CV NEWS FEED // Pro-abortion activists are suing Ohio ballot officials for adopting the term “unborn child” in the new official language for a ballot measure that could make abortion a constitutional right in November.
In a vote which occurred along party lines on Monday, the Ohio Ballot Board approved the official language for the ballot measure that proposes a constitutional amendment known as “Issue 1.”
According to the ballot’s new language, if Issue 1 passes, it would grant a pregnant woman’s physician “the authority to determine on a case-by-case basis, whether an unborn child is viable,” and subsequently, whether an abortion is necessary to protect the life of the mother.
The last paragraph, which poses the most clear threat to the challengers, says if the amendment passes it would “always allow an unborn child to be aborted at any stage of pregnancy, regardless of viability if, in the treating physician’s determination, the abortion is necessary to protect the pregnant woman’s life or health.”
Ohioans for Reproductive Rights filed the suit shortly after the new language was approved on Monday.The group wishes to remove the term in order to, as the suit says, “properly and lawfully [describe] the amendment.

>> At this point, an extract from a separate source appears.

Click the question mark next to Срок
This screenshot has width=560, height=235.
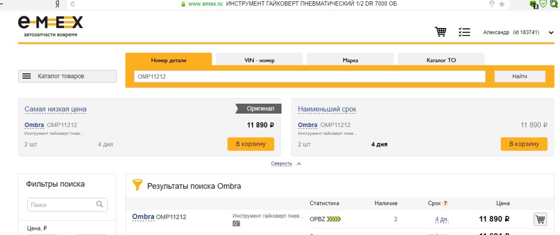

The group argues in its suit for the removal of the term “unborn child” in the ballot language, claiming the language “aims improperly to mislead Ohioans and persuade them to oppose the amendment.”
CatholicVote’s Director of Government Affairs,Tom McClusky, responded to the suit, saying: “the truth of the matter is that science, as well as a majority society and major religions, recognize that a pregnant woman is carrying an unborn child. To say anything else would be false advertising.”
The group seeks to have the ballot board reconvene to adopt the full text of the amendment on the ballot—which does not use the term “unborn child,” but refers generally to “fetal viability.”
If the majority votes “Yes” on Issue 1, access to abortion will become a constitutional right for Ohioans after 30 days.